◆ Given text
▽
Using captured and bought equipment, 77 field artillery batteries were formed, and at the end of the war there were 86 batteries.

The invention of the weather radiosonde in 1942 and the Fire Correction Circle by Major Unto Petäjä in 1943 improved artillery accuracy.

During the Battle of Tali-Ihantala up to 20 batteries were able to concentrate on the same target using the Fire Correction Circle, and destroy the Soviet attack build up.

===Post-war===
The Rovajärvi training area founded in 1949.

The Artillery School was moved from Tuusula to Niinisalo in 1969.

Parts of the field artillery were horse pulled up to the end of the 1960s. Finnish made artillery pieces began manufacture, and Soviet pieces were also bought during the decade. The largest amount of artillery men were trained in 1969, amounting to 5,300 men, and the mobilization strength then was 108 batteries.

In 1992-1993 artillery was bought from Germany, increasing the amount of self-propelled guns and rocket launchers.

===Post 2000===
MLRS M270 pieces were bought from the Netherlands in 2006.

The Finnish Defence Forces received the first K9 Thunder, which would be used for designing the final order configuaration, on 17 January 2019. K9 training began with the 2/2019 class.

Finland has the second largest amount of artillery pieces in Europe as of 2016.

==Training and units==
As of 2026, field artillery is trained at the following units:

Pori Brigade:
- Satakunta Artillery Regiment: Crews for Heavy rocket launcher, AMOS, 155 K 98, and meteorologist
  - 1st Artillery Battery
  - 2nd Artillery Battery
  - Mortar Company
  - Multiple Rocket Launcher System Battery

Armoured Brigade:
- Jaeger Artillery Regiment:
  - Self-Propelled Howitzer Battery: Crews for 155 PSH K9
  - Armoured Mortar Company: Mortar companies, fire support, drone, and armoured forward observer squads. Main equipment is heavy mortar 120 KRH, MT-LBv, and BPM-1TJ forward observer vehicle, with some squads trained for light mortar 81 KRH. Orbiter 2 drones are in use
  - (Armoured Signals Company: Headquarter and signals companies for battlegroups and the Finnish Defence Forces C5 Agency)
△
◆ Records supplied
▽
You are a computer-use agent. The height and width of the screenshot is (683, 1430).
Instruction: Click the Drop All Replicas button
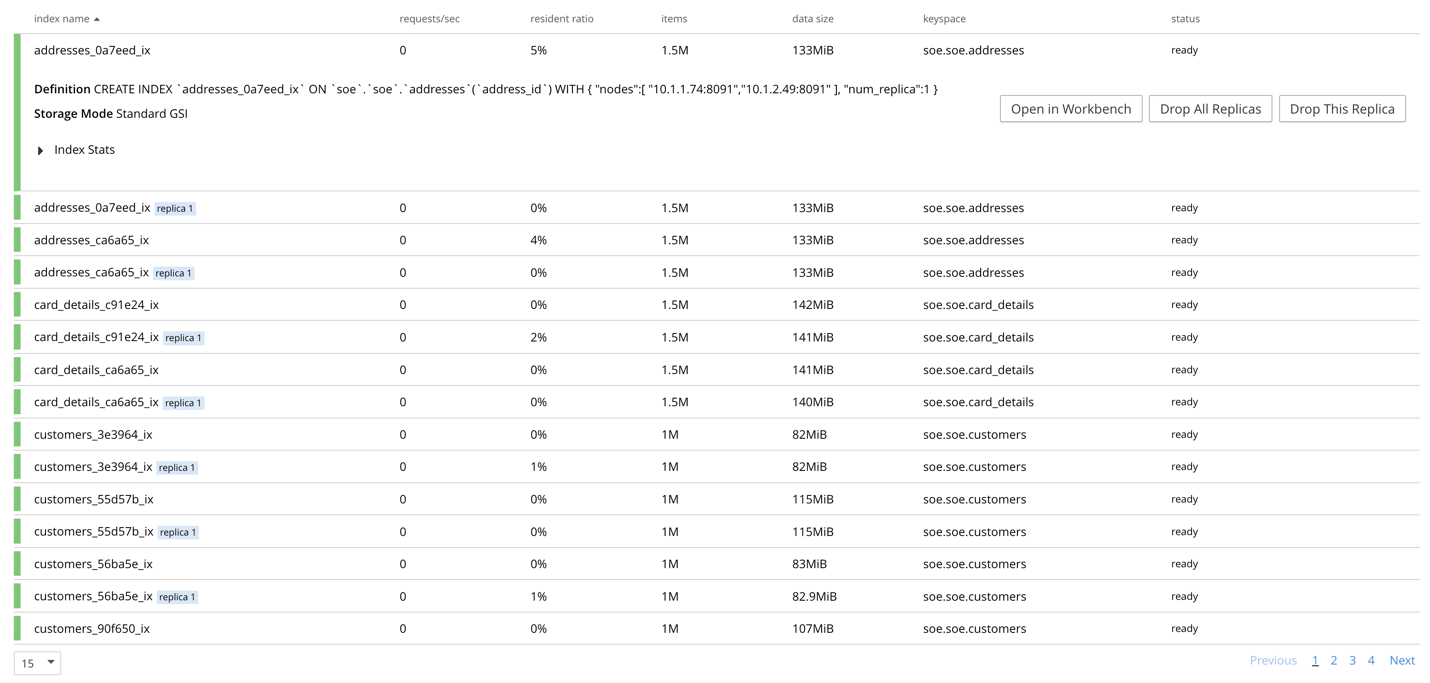click(1210, 108)
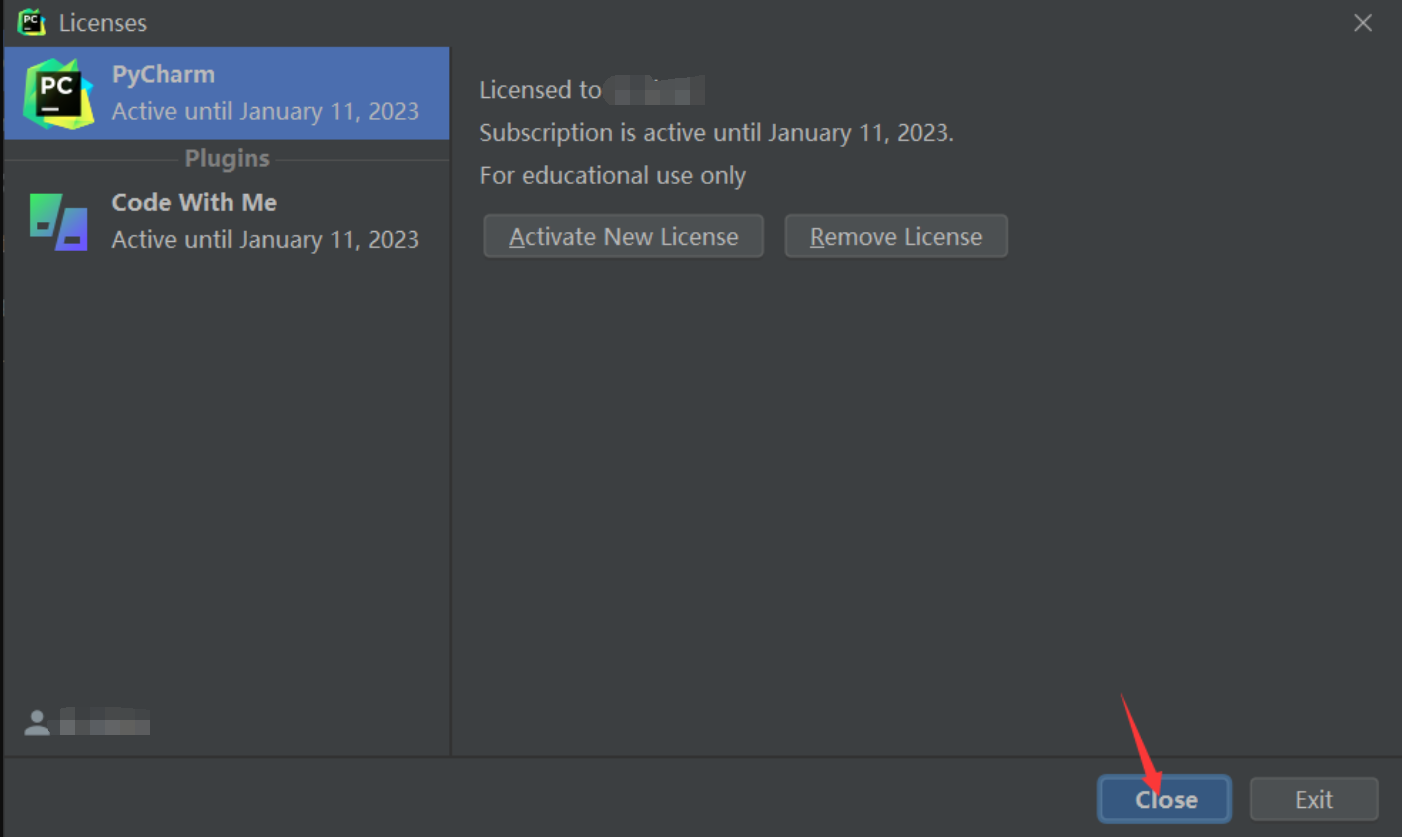This screenshot has width=1402, height=837.
Task: Select the PyCharm entry name in the list
Action: pos(163,74)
△
◆ What to work on
**1)** Please mark each statement yes or no according to the artillery text, quoting the words that decide it. (a) The Artillery School moved from Tuusula to Niinisalo in 1969. (b) MLRS M270 pieces were bought from Germany. (c) At the end of the war there were 77 batteries.
**2)** According to the artillery text, who created the Fire Correction Circle?
The rows have no connection to the artillery text.

◆ Written answers
**1)**
(a) Yes: "The Artillery School was moved from Tuusula to Niinisalo in 1969."
(b) No: "MLRS M270 pieces were bought from the Netherlands in 2006."
(c) No: "at the end of the war there were 86 batteries."

**2)** Major Unto Petäjä